Mar 6 at 7:57 comment added Steve @NotThatGuy, I'm not quite sure what your point is. My answer is fully general in the sense it acknowledges the existence of both good and bad employers, with good and bad jobs. Obviously I'm saying bad employers flood the market, but that's because they constantly have to backfill, so these employers may have many vacancies but few jobs, making candidates likely to encounter them (whereas good employers may provide many jobs but have few vacancies and are less frequently in the market to recruit). I'm surprised this seems controversial with you.

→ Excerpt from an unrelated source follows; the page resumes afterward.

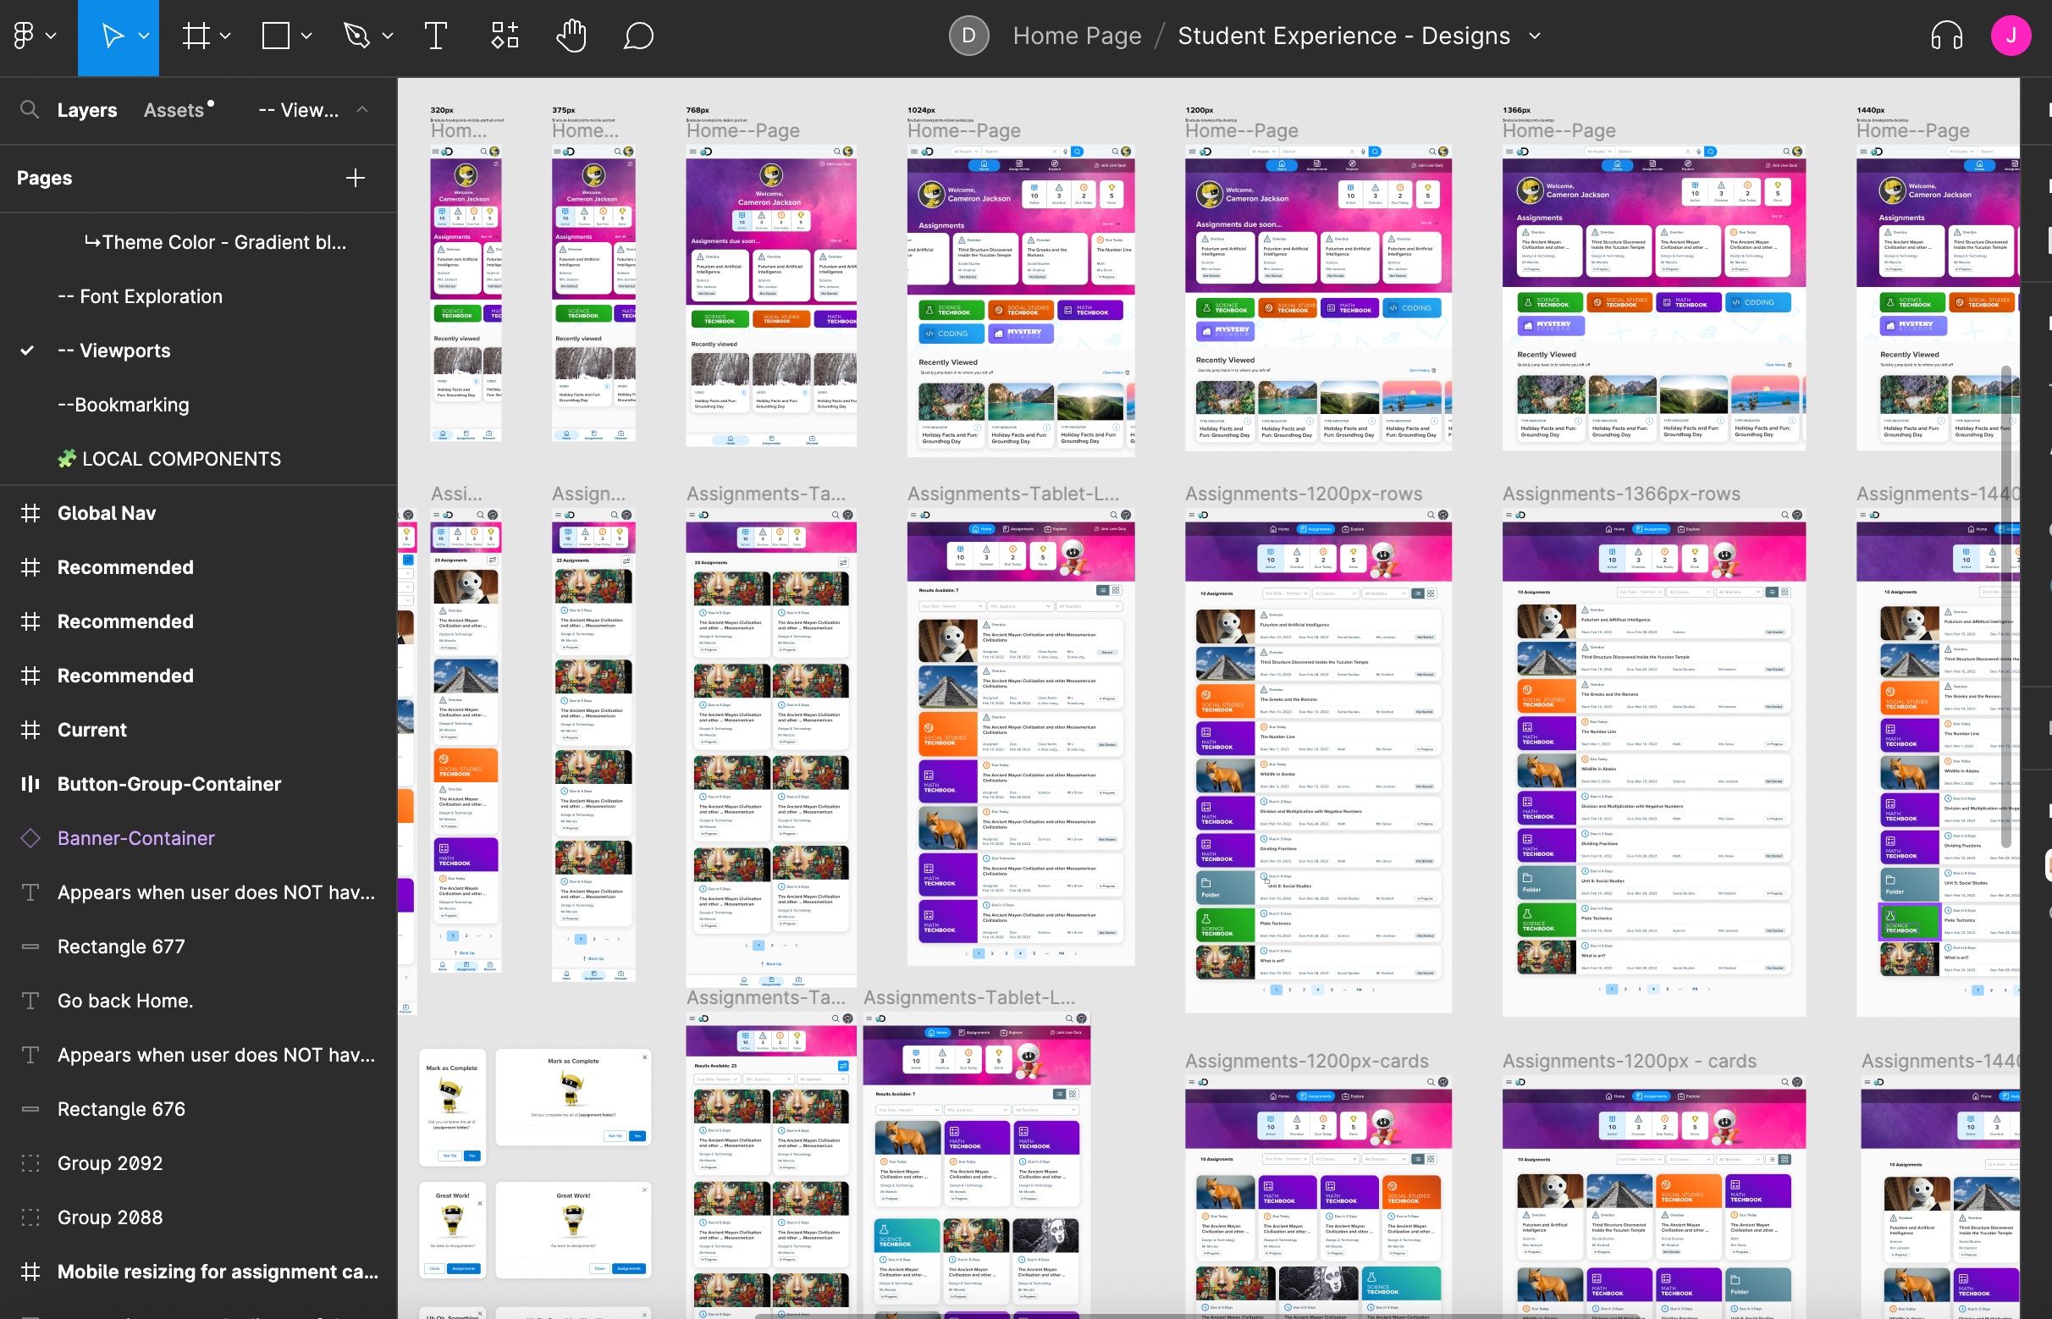The height and width of the screenshot is (1319, 2052).
Task: Open file name dropdown arrow
Action: tap(1535, 36)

Mar 6 at 7:43 comment added NotThatGuy This seems like an over-generalised and biased view of employment, but I don't think a full critique would fit in a comment. Suffice to say that some professionals are in high demand (while others are in low demand). Some can afford to be picky (while others can't). So at best I can say what you've said is true for some professions, or some people in some situations. But even those in high demand can certainly still be "lowballed" by a greedy employer.
Mar 6 at 5:43 comment added Steve @SimonGeard, the only "bad terms" here is that you've left soon for a better job. And you're probably not the first, or the last, to do so.

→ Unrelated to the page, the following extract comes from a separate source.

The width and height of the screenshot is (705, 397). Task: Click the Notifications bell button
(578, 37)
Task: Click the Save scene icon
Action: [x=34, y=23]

Mar 6 at 1:36 comment added Jiří Baum While the employers may or may not talk, certainly immediate colleagues and supervisors will; depending on the size of your field, you may well meet them again (and potentially again and again). Which is not necessarily a complete bar, but you might want to take care that if you do leave, there aren't hard feelings personally.
Mar 6 at 1:18 comment added Paŭlo Ebermann "It is also state economic policy" – which state/country you are talking about? (There was no location mentioned in the question, neither is it in your answer, and I'd think this is location specific.)
Mar 5 at 23:04 comment added Simon Geard @Steve - you might be surprised. People move around different employers in a given industry, and they keep in contact. More than once, I've had friends or former colleagues at other companies mention that they've just picked up someone else who used to work with me... so if they've left on bad terms, there's a good chance that a bad rep will follow them.
Mar 5 at 21:13 comment added Steve @DavidS, I doubt when employers meet to influence each other, the topic of conversation is the guy who was there 4 weeks before leaving for a better offer. And I also doubt good employers care how fast people turn over at their awful competitors.
Mar 5 at 21:05 comment added David S I would recommend adding a word of caution to this. Depending on the industry and position, this may damage your reputation. While a company may be a bad employer, it may still have influence with other employers in the industry. In some fields reputation matters more than others. So while this approach is certainly viable, it can still have risks.